Simplify a factorial I have the problem to evaluate the following:
$$
(2n)!\over
2^n(n!)
$$
Does this reduce to anything in particular?
I stuck it into a computer and it's 
1: 1
2: 3
3: 15
4: 105
5: 945
6: 10395

No pattern immediately apparent.
 A: You won’t get a nice closed form, but there is another way to write it that is sometimes useful.
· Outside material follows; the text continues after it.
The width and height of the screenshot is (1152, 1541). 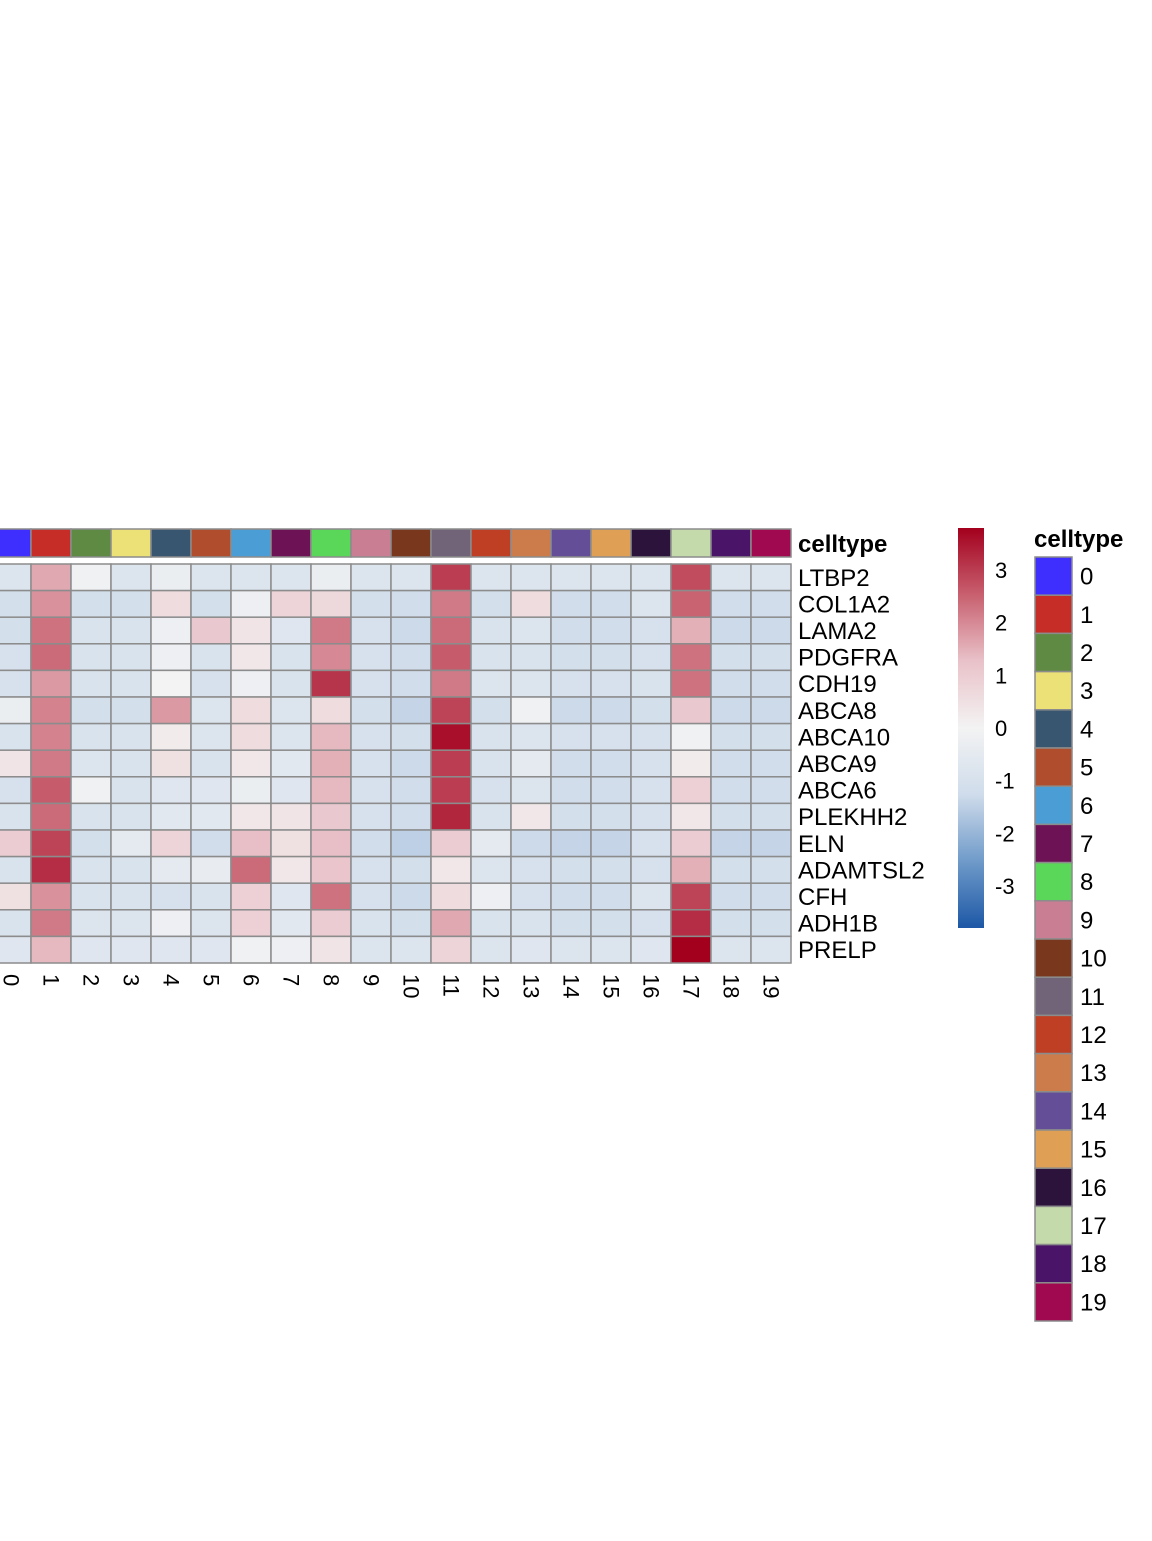 What do you see at coordinates (852, 818) in the screenshot?
I see `row-label-PLEKHH2: PLEKHH2` at bounding box center [852, 818].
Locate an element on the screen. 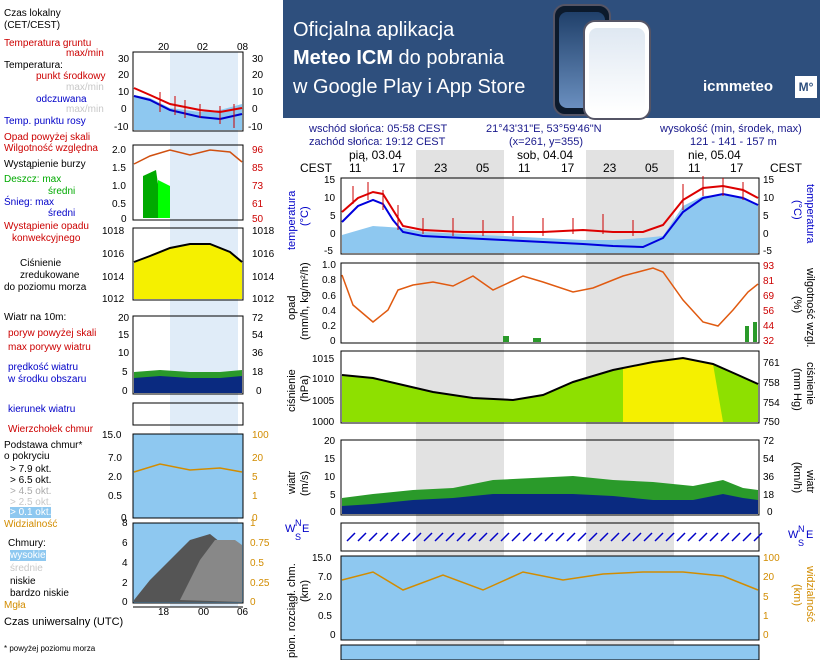 This screenshot has height=660, width=820. temp-tick-r4: -5 is located at coordinates (768, 252).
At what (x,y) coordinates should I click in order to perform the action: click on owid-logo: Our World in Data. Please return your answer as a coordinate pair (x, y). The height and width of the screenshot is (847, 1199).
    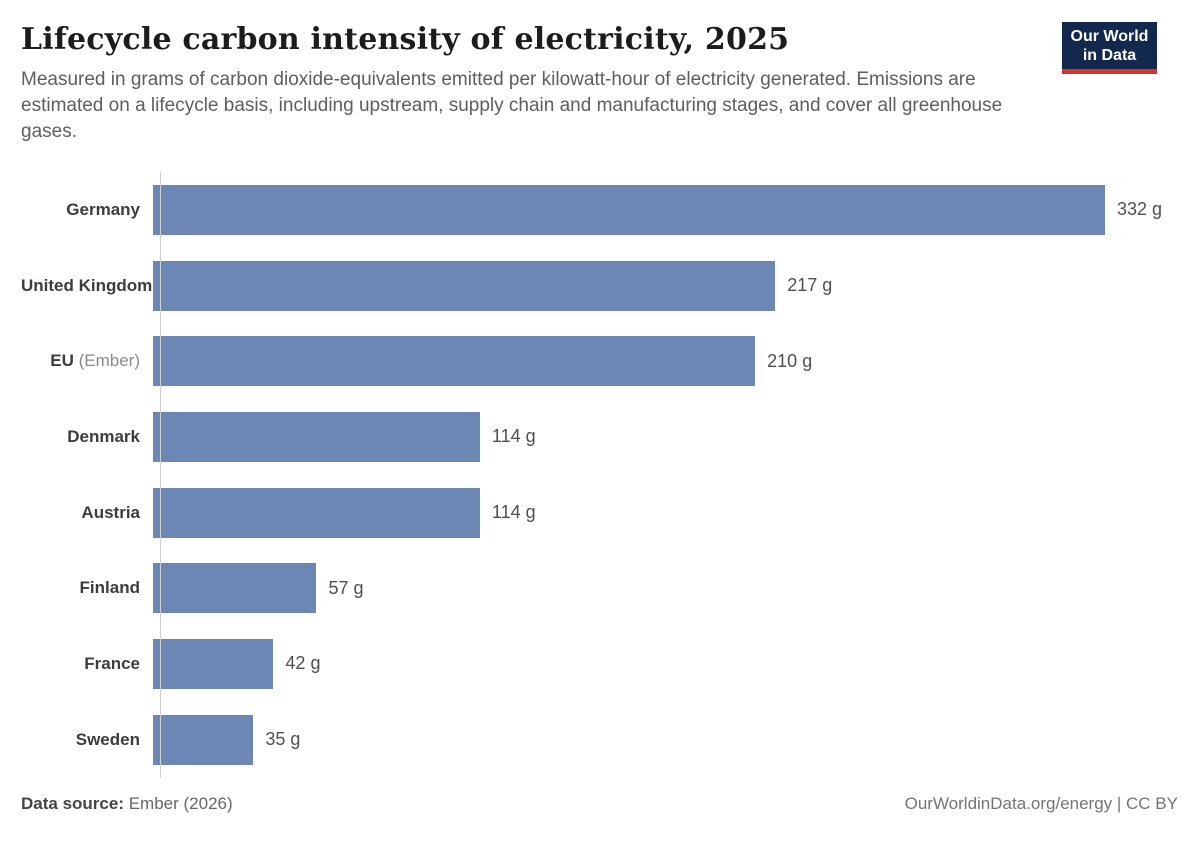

Notice that
$$\begin{align*}2^nn!&=\underbrace{2\cdot2\cdot2\cdot\ldots\cdot2}_n\cdot1\cdot2\cdot3\cdot\ldots\cdot n\\&=(2\cdot1)(2\cdot2)(2\cdot3)\dots(2\cdot n)\\&=2\cdot4\cdot6\cdot\ldots\cdot 2n\;,\end{align*}$$
do some cancelling, and look at Qiaochu’s comment.
A: You can use the identity
$$ (2n)! = \Gamma(2n+1) = {\frac {{2}^{2n} \Gamma  \left( n + 1\right) \Gamma 
\left( n + \frac{1}{2} \right) }{\sqrt {\pi }}}\,.$$
This leads to the simplification
$$\frac{(2n)!}{2^n n!} = \frac{ 2^n \Gamma(n+\frac{1}{2})}{\sqrt{\pi}} = \frac{ 2^n (n-\frac{1}{2})!}{\sqrt{\pi}}\,.$$
A: Since $(2n)! = (2n) \times (2n-1) \times \cdots \times 2 \times 1$. Split the product into products of even factors and odd factors:
$$
   (2n)! = \prod_{m=1}^{n} (2m) \cdot \prod_{m=1}^{n} (2m-1) = 2^n \prod_{m=1}^n m \cdot \prod_{m=1}^{n} (2m-1) = 2^n n! \prod_{m=1}^{n} (2m-1) 
$$
Therefore:
$$
   \frac{(2n)!}{2^n n!} = \prod_{m=1}^n (2m-1) = (2n-1)!!
$$
where $m!!$ denotes double factorial.
A: As Brian said, you will not get a nice closed form expression. You can also do a little algebra and arrive at an expression with gamma functions instead of factorials.
http://en.wikipedia.org/wiki/Gamma_function